Ms Flora Luo
Dr. Scott Heidecke
Since 1994, China has allowed expatriate employees in the country to receive certain fringe benefits on a tax-free basis. The use of fringe benefits to lower an expatriate’s income tax benefit is worthwhile, although there have been some changes to the regulations over the years. While it is important to keep accurate records, as the tax office may request these at any time, the pre-approval of fringe benefit tax exemptions is no longer required.
Housing allowances, plus “reasonable” meal and laundry allowances received by an expatriate employee in non-cash form (e.g. paid directly by the employer) or on a reimbursement basis are usually tax-exempt. Many tax officials require appropriate rental agreements, valid commercial invoices and other supporting documents to be submitted when filing individual income tax returns. The “reasonableness” of expenses is generally assessed on the basis of the employee’s level compared with the expenses of other expatriates at a similar level. The tax authorities reserve the right to make tax adjustments if the supporting documents do not sufficiently prove that the claimed allowances are reasonable.
The reimbursement of “reasonable” relocation expenses at the beginning or end of an expatriate’s assignment in China are also generally exempt from individual income tax. As with other allowances, it’s important to obtain and maintain supporting documents. Note that “relocation reimbursement” payments made to an expatriate on a monthly or other regular basis are not eligible for tax exemption.
Home leave allowances are generally exempt from Chinese individual income tax, as long as the expatriate can provide the relevant transport receipts or invoices. The home leave allowance covers up to two trips per year from China to the employee’s home (or to the home of the employee’s spouse or parents). However, only the cost of the employee’s travel is tax exempt. Spouse or other family members’ travel costs paid by the employer are considered as taxable income to the employee.

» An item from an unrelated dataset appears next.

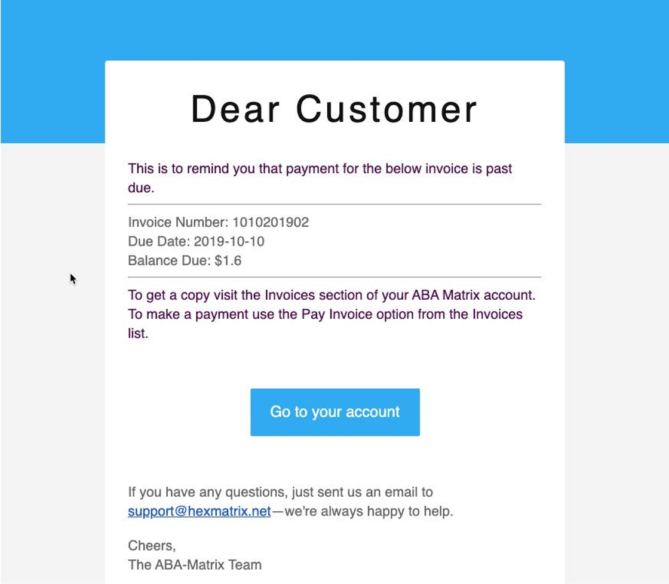Click the divider above Invoice Number
Viewport: 669px width, 584px height.
click(335, 204)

Other “reasonable” travel allowances provided to an expatriate for travel within or outside of China can also be exempt from individual income tax, again as long as receipts and other supporting documents are submitted to the tax authorities. In practice, however, some tax officials take a strict approach and include all such travel allowances as taxable income.
If a spouse and/or children accompanies the expatriate employee on assignment to China, a reasonable allowance for language training and children’s education is exempt from individual income tax. Evidence must be provided to prove that the language training or education is obtained in China during the expatriate assignment period. Reasonableness is generally determined by analysing education fees charged in the area.
Expatriate and domestic employees are now eligible to receive commercial supplementary medical insurance on a tax-free basis, but limits do apply. Furthermore, all employees can receive a single annual performance bonus at a significantly reduced tax rate. It’s usually beneficial to provide an employee with a substantial annual bonus, rather than to offer cost of living or other assignment-related salary adjustments.
To sum up, employers should undertake an analysis of the available tax-free fringe benefits and how they can be utilised to maximise employee remuneration without adding to the overall tax burden. This will also help the employer ensure that any benefits paid to the expatriate employee are tax deductible for corporate income tax purposes. It’s important to get advice from a Chinese taxation specialist to maximise these benefits.